**Aufgabe 1:**
Nennen Sie alle Jahreszahlen, die im Textauszug über die Fed1 vorkommen.
**Aufgabe 2:**
Führen Sie den Textauszug über die Fed1 im Anschluss an seinen letzten Satz weiter.

**Textauszug:**
Wenn man von einer Ostblockleica redet, meint man meist eine ZORKI aus dem Hause KMZ oder die Fed1 der Fed Company Kharkov Ukraine. Hier fängt auch meist der fachliche Diskurs zwischen ZORKI und Fed1 an, welche besser gebaut oder doch mehr Toleranzen aufweist. Leicas wurden zur damaligen Zeit von vielen weiteren Herstellern teilweise vielleicht besser, häufig auch schlechter kopiert. Hierzu gehört beispielsweise die Canon IV der aufstrebenden japanischen Kameraindustrie. Es wurde aber nicht nur kopiert, sondern durchaus weiterentwickelt. Fed steht als Abkürzung zu “Felix Edmundovich Dzerjinsk“. Zorki ist russisch und bedeutet so etwas wie „scharfsichtig“ und ist ein Markenname des sowjetischen Herstellers „Krasnogorski Mechanitscheski Sawod“, kurz und besser bekannt unter KMZ. Ein anderer Markenname vom KMZ ist die Serie der ZENIT. Bei Fed wurden Leicakopien bereits seit 1934 in Kharkov produziert. Dabei handelt es sich heute um die Stadt Charkiw und ist nach Kiew die zweitgrößte Stadt in der Ukraine. Zum Zeitpunkt von diesem Artikel im Novenber 2022 ist die Stadt Schauplatz von einem Konflikt mit noch ungewissen Ausgang. 1941 wurden Teile der Fabrik Fed von Kharkov nach Berdsk in Sibirien verlagert, um den anrückenden deutschen Truppen zu entkommen, welche das Werk in Kharkov dann auch zerstörten. Fed hatte im Anschluss zunächst Schwierigkeiten ihre Produktion wieder hochzufahren. Da die Werke vom KMZ nicht zerstört wurden, begann man dort die Produktion einer FED-Zorki aufzunehmen. Fed ging in der Nachkriegszeit wieder in die Produktion, aber ZORKI baute und entwickelte seitdem ihre eigene Version der Schraubleica weiter. 

Bei der vorgestellten Fed1 Modell „G“ handelt es sich um ein Modell aus dieser Nachkriegsproduktion und damit um ein recht “junges“ Exemplar. Hergestellt zwischen den Jahren 1953-1955 mit Seriennummern von 400000-800000 und damit in einer entsprechend hoher Auflage. Zum Zeitpunkt von diesem Artikel hat die Kamera damit bereits fast 70 Jahre auf dem Buckel. Die Fed1 bietet eine vergleichbare Ausstattung wie die Leica IIA und Verschlusszeiten von Bulb, 1/25 bis “nur“ 1/500. Der “rote Punkt“ am Kragen vom Auslöser signalisiert den Filmtransport. Wie üblich sollte die gewünschte Verschlusszeit nur bei gespanntem Verschluss ausgewählt werden.

Datensätze zur Elementsuche:
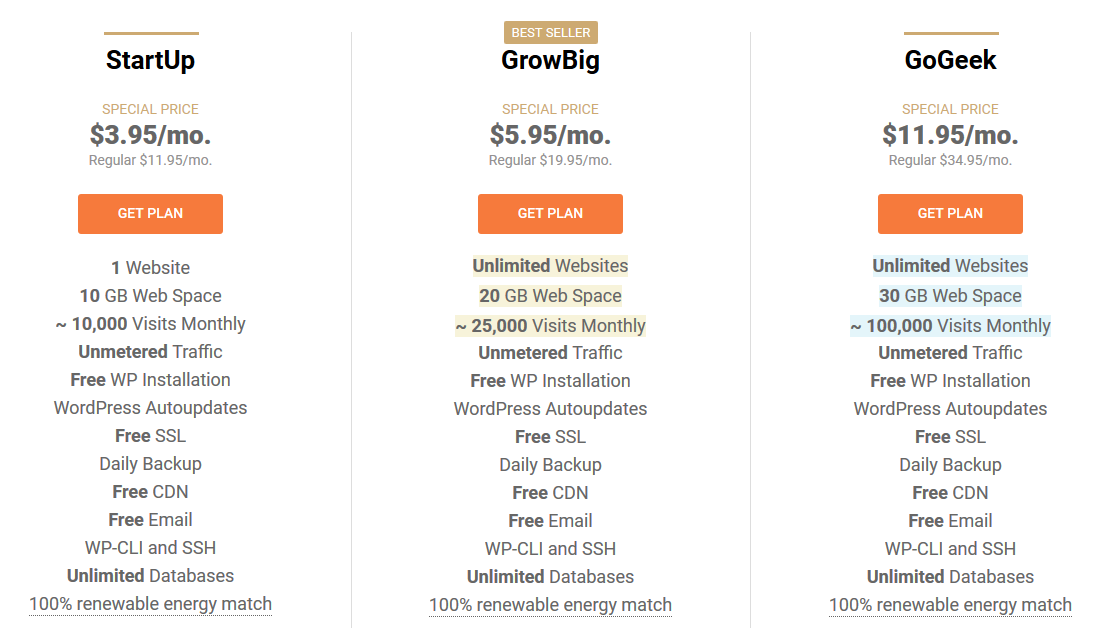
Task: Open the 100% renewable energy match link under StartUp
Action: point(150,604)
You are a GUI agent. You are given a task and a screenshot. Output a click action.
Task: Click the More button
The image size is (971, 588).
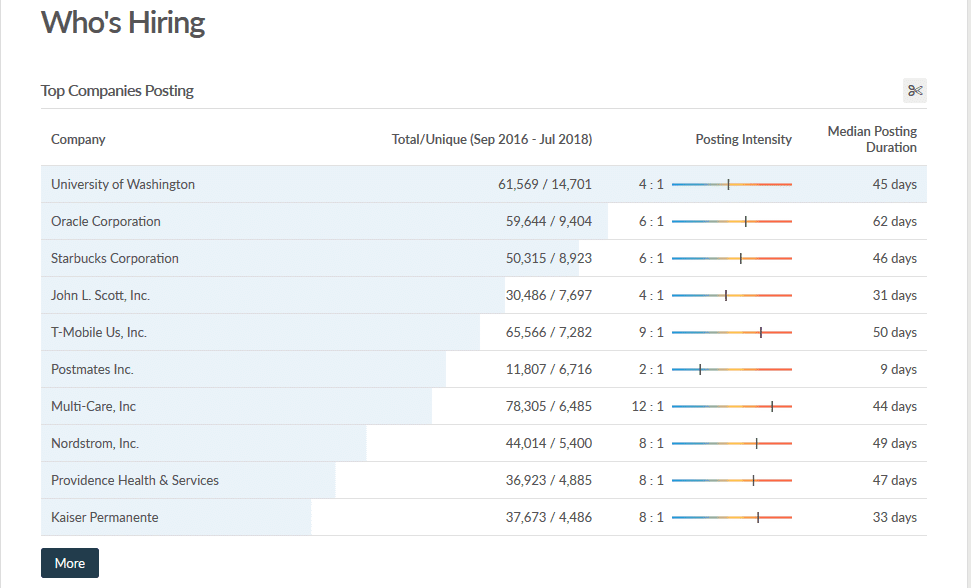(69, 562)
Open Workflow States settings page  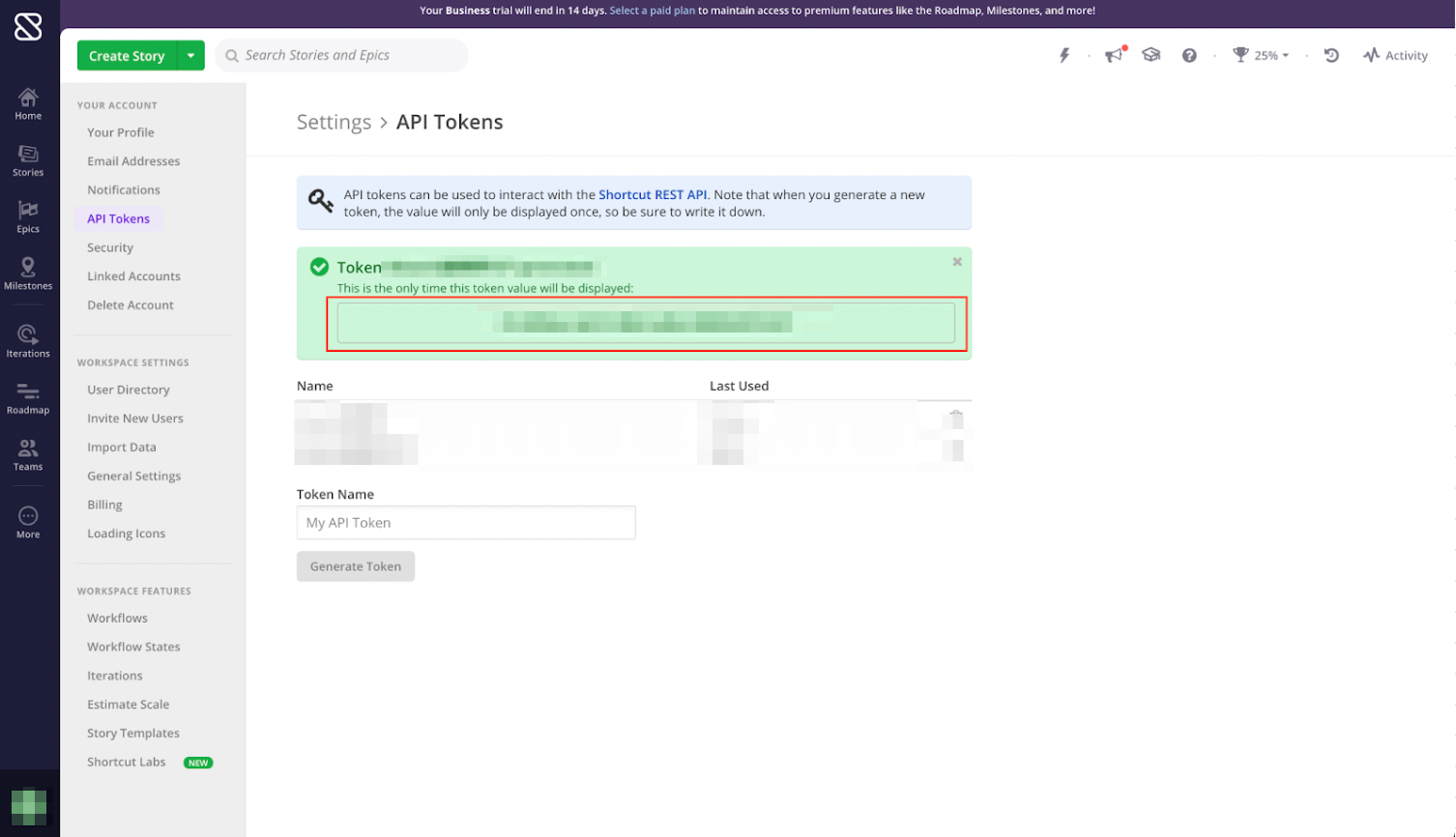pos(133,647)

**Lösung 1:**
1934, 1941, 1953, 1955, 2022

**Lösung 2:**
Als Nachkriegsmodell ist das Wechselobjektiv, hier eine Kopie vom versenkbaren ELMAR, bereits vergütet, was am bläulichen Schimmer zu erkennen ist. Wie beim frühen ELMAR, benötigt man wegen dem fehlendem Filtergewinde einen Aufsteckfilter.

Mit dabei, die recht stabile Kamertasche aus dickem Leder.

Wie die Schraubleicas hat die Fed1 zwei Einblicke und ist damit keine richtige Meßsucherkamera. Das linke Sucherfenster mit Vergrößerung und Mischbild dient zur Fokussierung, das rechte zur Auswahl vom Bildausschnitt.

Die Fed1 ist wie ihr Vorbild ein Bodenlader, bei dem der Film entsprechend geladen und vorher beschnitten werden muss. Die Zähne der Filmperforation müssen dabei in die Zähne der Transportwalze greifen. Die mit zwei einfachen Metallstreifen gefederte runde Filmandruckplatte befindet sich im Innern der Kamerarückwand.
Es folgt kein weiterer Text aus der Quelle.